## WHAT TO WORK ON
Each record that follows should be repeated exactly, with no pictures carried over.

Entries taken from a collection
=== Begin Enclosure ===

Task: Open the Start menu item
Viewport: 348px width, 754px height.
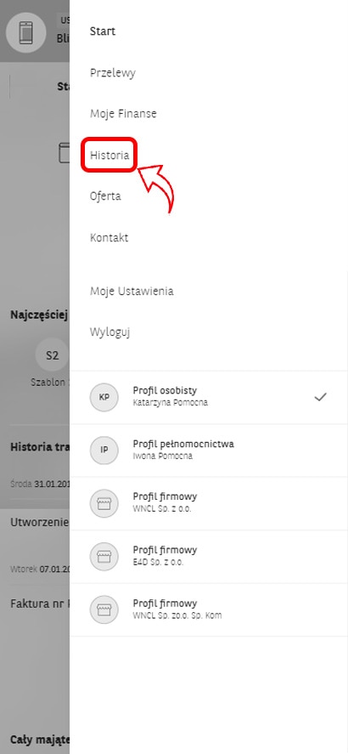Action: click(103, 31)
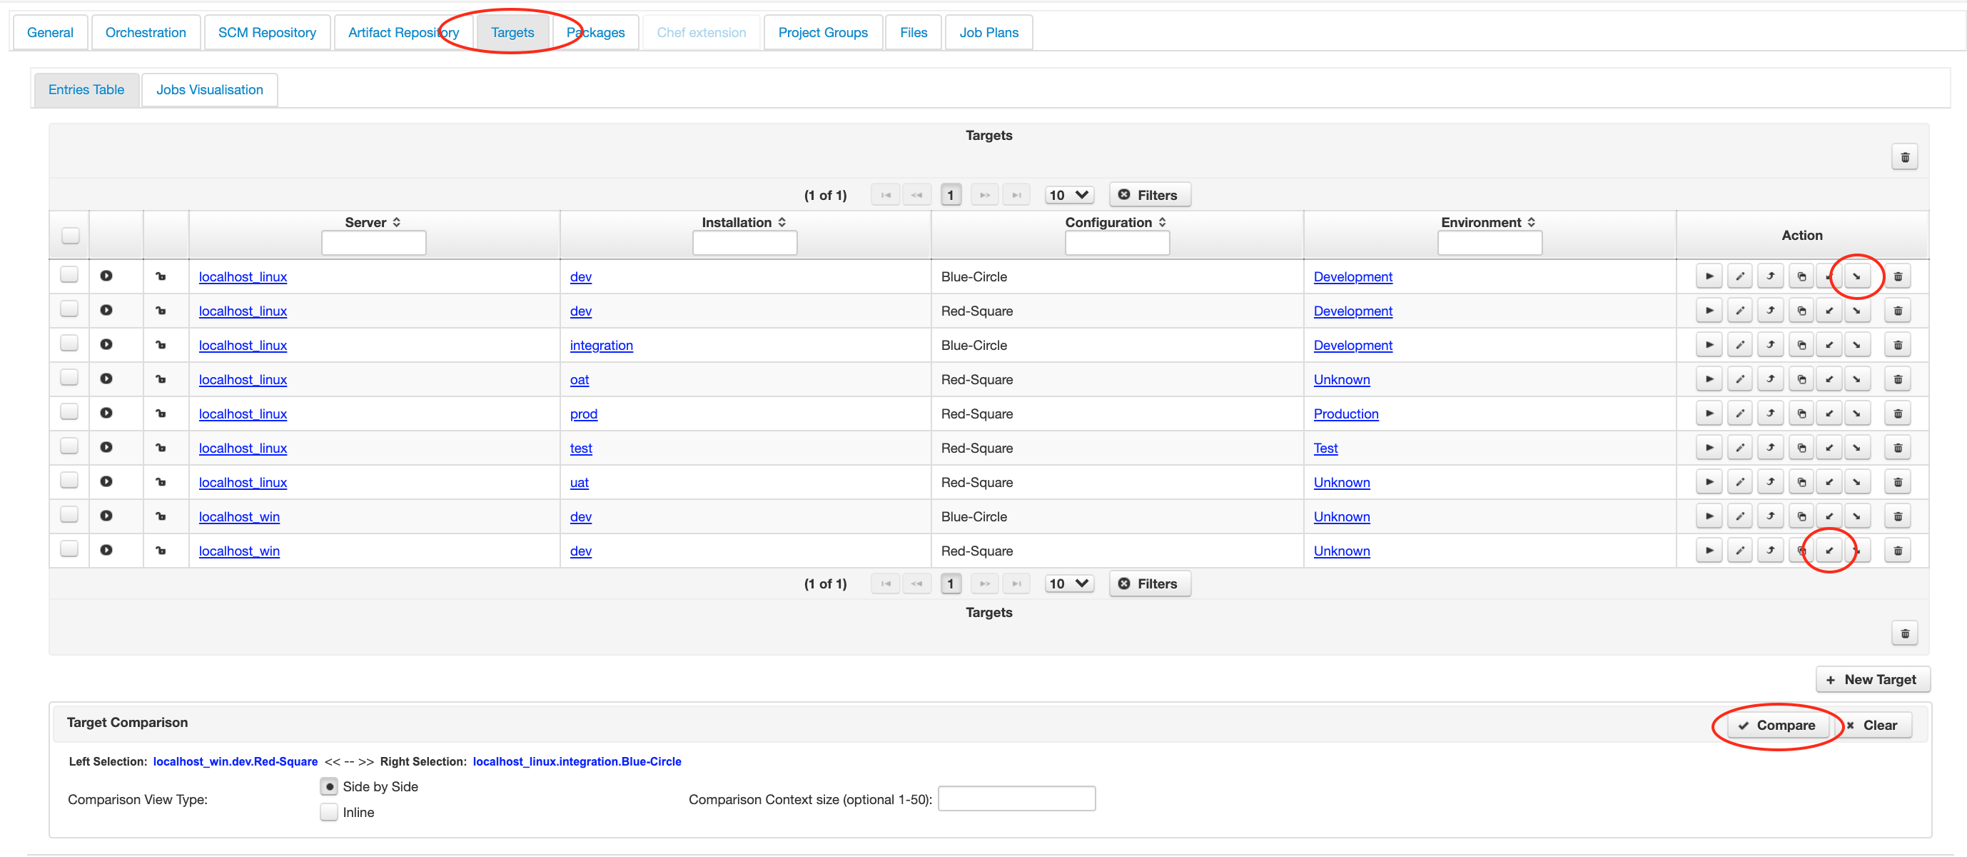Switch to the Job Plans tab
The image size is (1967, 857).
coord(988,32)
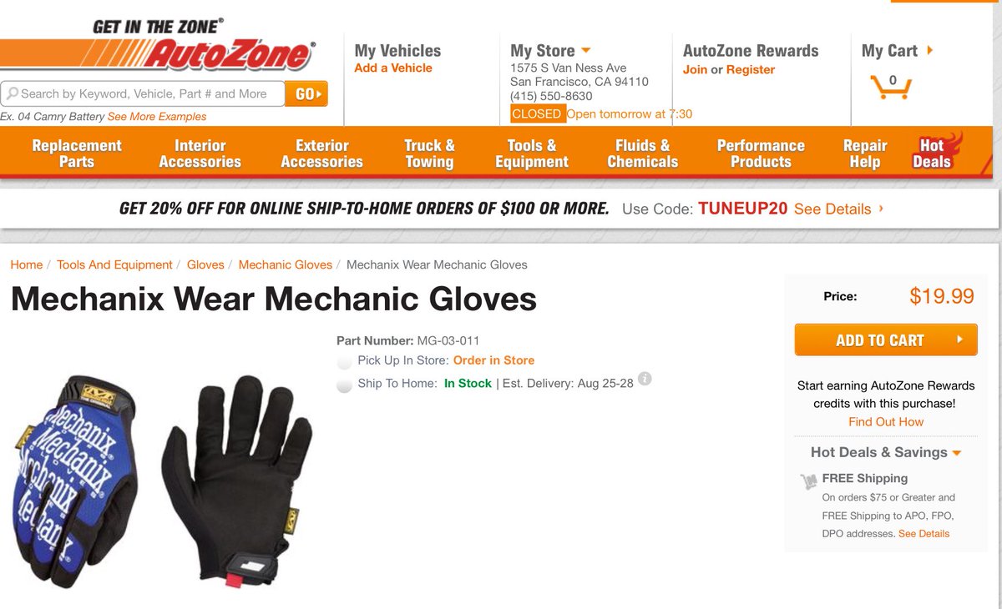Click the Add to Cart button

886,340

=== End Enclosure ===

## RESPONSE AREA
Task: Open the Start menu item
Viewport: 348px width, 754px height.
Action: click(103, 31)
Switch to the Job Plans tab
The image size is (1967, 857).
coord(988,32)
Click the Add to Cart button

886,340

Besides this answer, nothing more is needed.